=== Records supplied ===
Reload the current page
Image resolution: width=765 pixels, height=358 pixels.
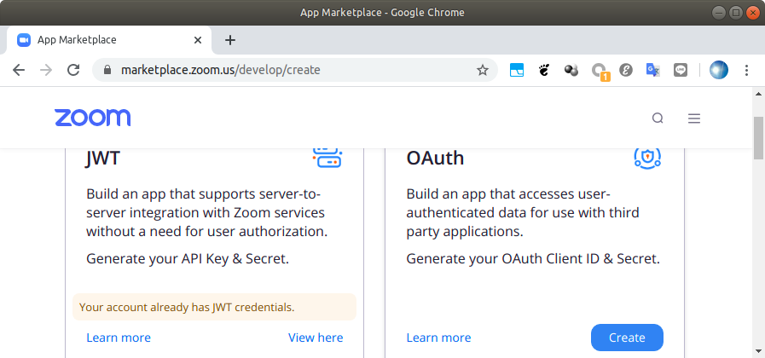(x=73, y=70)
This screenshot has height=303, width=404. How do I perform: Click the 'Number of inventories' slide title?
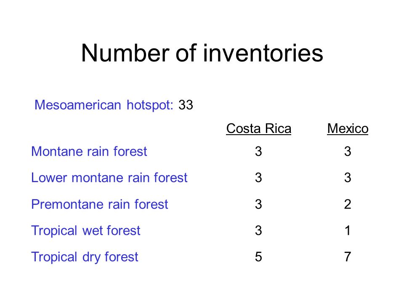pos(202,53)
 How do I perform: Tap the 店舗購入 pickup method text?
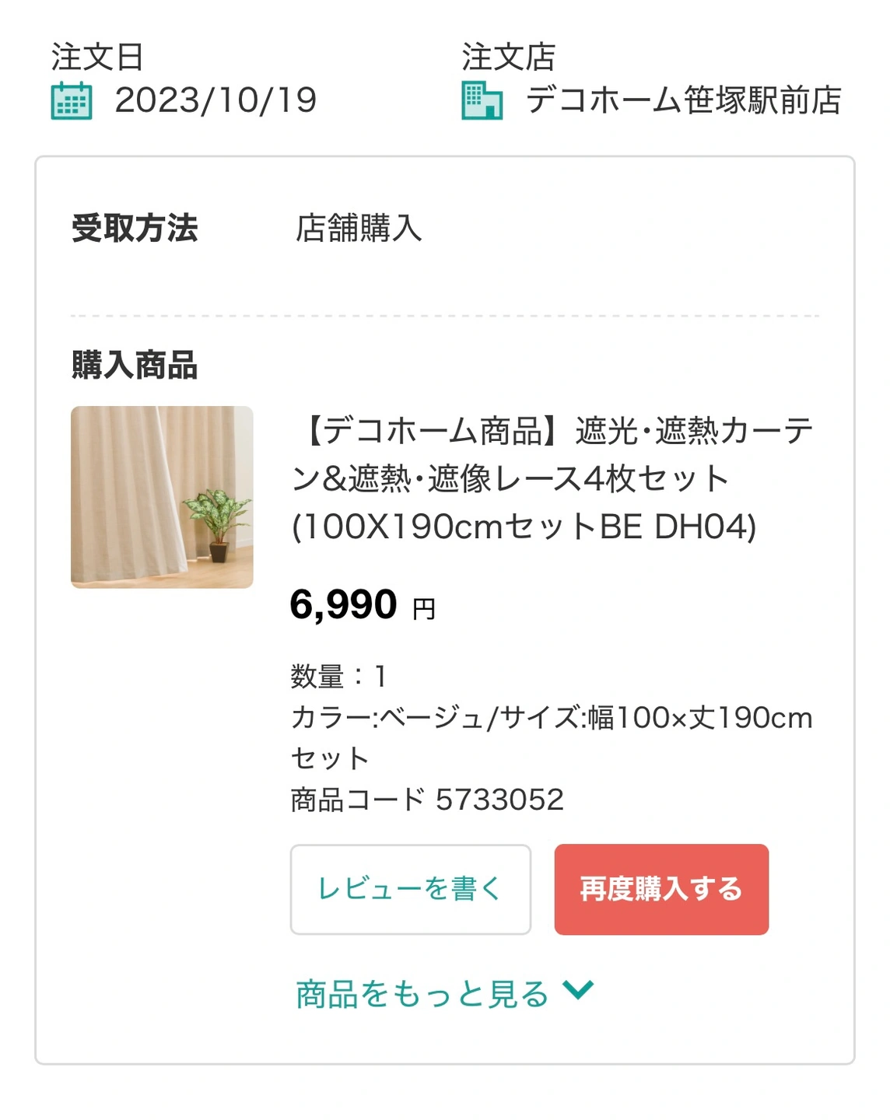coord(359,229)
===
To do: Could you reproduce exactly the lines from the one containing "This screenshot has" through the last line of the records, both included, leaving out the pictures?

Expected answer:
This screenshot has height=303, width=404. How do I perform: Click the 'Number of inventories' slide title?
pos(202,53)
 How do I perform: Tap the 店舗購入 pickup method text?
coord(359,229)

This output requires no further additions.